Jean Baptiste Lemoyne Bienville
Founder of New Orleans 1718
The monuments in both Montreal and one New Orleans depict several French and French Canadians who were credited with settling New France, which covered a larger part of northeastern Canada and would be later include an area known as French Louisiana. This might appear to be an unlikely ancestral connection for me, a native New Orleanian; however, this is where, the research of my ancestral lineage gets interesting.
Using a number of colonial documents such as baptism, marriage and death records found in the Archives in Ottawa Canada, Illinois and in Louisiana and also a few published biographies, I have identified my 9th generation great-grandmother, Anne Lemoyne. Her marriage to Michel Messier dit St Michel in 1658 connects me to Canada’s early founders pictured above.
The Filles du roi Arriving in Québec
Between 1634 and 1662, 262 filles à marier or “marriageable girls” emigrated to New France, representing one quarter of all the single girls arriving in New France through 1673. They were recruited and chaperoned by religious groups or individuals who had to assure and account for their good conduct. In general, they were poor, although there were some members of the petty nobility among their ranks, according to Peter Gagné author of “Before the Kings Daughters, Filles a Marier, 1634 – 1662.
Anne Lemoyne played a significant role in the settlement of French Canada and secured her position in history as a matriarch in my French ancestral line in North America. Anne Lemoyne was baptized on July 26, 1638 at St Jacques, Petitbourg, Rouen, Normandy, France. Though she arrived with her family, she may have been eligible for the Filles á Marier program, since she had been born in France and was contracted to marry Michel Messier. The wedding took place on February 25, 1658 in Montreal. (Gagné, 2002, pg 201-202)
Anne Lemoyne and Michel Messier dit St Michel Marriage Record February 25, 1658
Michel Messier was born on July 11, 1640 at St. Denis, Rouen, Normandy, France, the son of David Messier and Marguerite Bar. He and Anne had twelve children before her death on July 15, 1725 at Vercheres, Varennes, Quebec. Michel died on November 3, 1725. To view property granted to Michel Messier dit St Michel see here.
Anne LeMoyne: 15 Juy 1725 Death – Sainte-Anne-de-Varennes, QC, Canada
Children of Anne LeMoyne and Michel Messier dit St Michel were:
Catherine Messier was born on July 11, 1659 in Montreal and died on March 15, 1703 in Vercheres. She married Etienne Gentes on November 28, 1678 in Montreal. She had at least three daughters.

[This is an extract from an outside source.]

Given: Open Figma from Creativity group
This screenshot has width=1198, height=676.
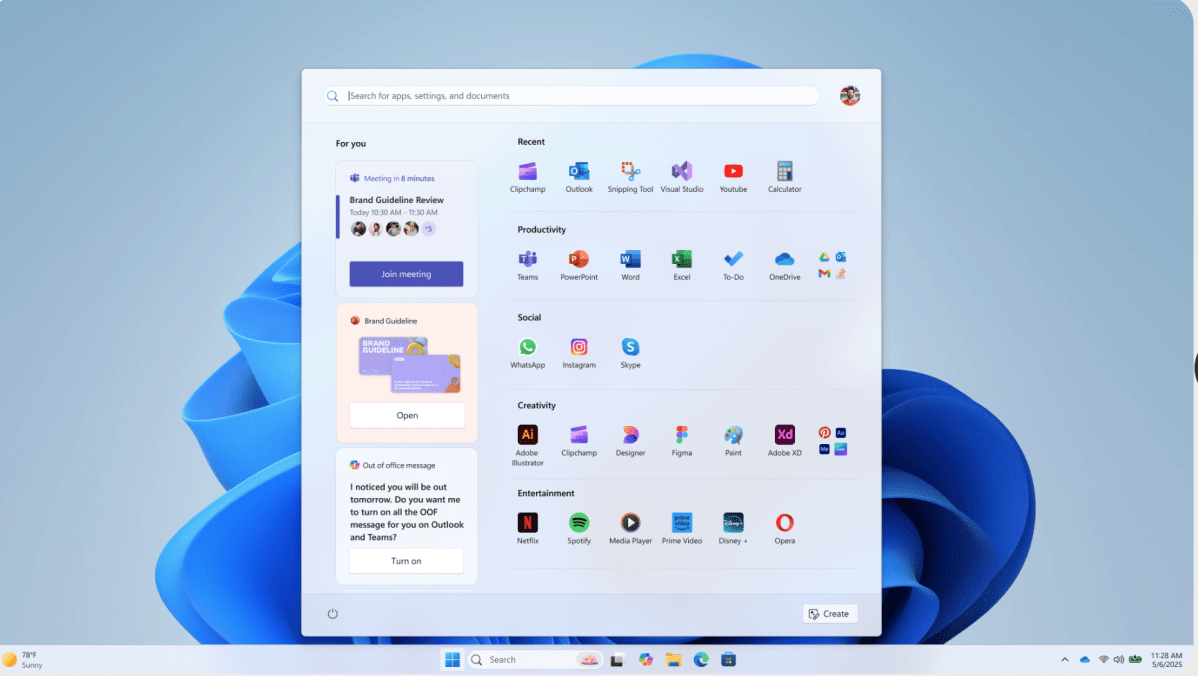Looking at the screenshot, I should [681, 436].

Jeanne Messier was born on June 18, 1661 in Montreal She married Ignace Hebert on January 31, 1679 and had a daughter Marguerite. She died on August 6, 1699 in Varennes.
Marie-Anne Messier was born on August 2, 1665 in Montreal. She married Jean Brodeur on January 31 1679 in Boucherville. The couple had six children. Following the death of her husband, she married Alexandre Petit on January 8, 1721 in Varennes. She died in December 13, 1751 in Varennes.
Anne was born on November 12, 1667 in Montreal. She died on January 1, 1668 in Montreal.
Anne was born on December 21, 1668 in Montreal. She died on January 29, 1669 in Montreal.
Anne Messier and Gabriel Deselle Duclos Marriage Record Aug 26 1687
Anne Messier was born on February 5, 1670 in Montreal. She married Gabriel Lambert Duclos Deselle on August 26, 1687 in Boucherville. The couple had thirteen children. She died on March 15, 1720 in Sainte-Anne-de-Varennes, Vercheres Quebec Canada, (Cap Saint-Michel) (ile Sainte Therese).
Gabrielle Messier was born on May 2, 1672 in Montreal. She died on Jun 5, 1682 in Boucherville then ten years old.
Jean-Michel was born on 31 May 1674 in Boucherville. He died en-route to Fort Louis de la Mobile in the Month of April 1705.
Marguerite Messier was born on May 24, 1676 in Montreal. She married Pierre-Charles LESUEUR on March 29, 1690 in Bourcherville. She had five children. She died on March 5, 1741 at Fort Louis de la Mobile, Louisiana.
An unnamed child was born on August 20, 1678 in Montreal. His burial took place on August 22, 1678 in Montreal.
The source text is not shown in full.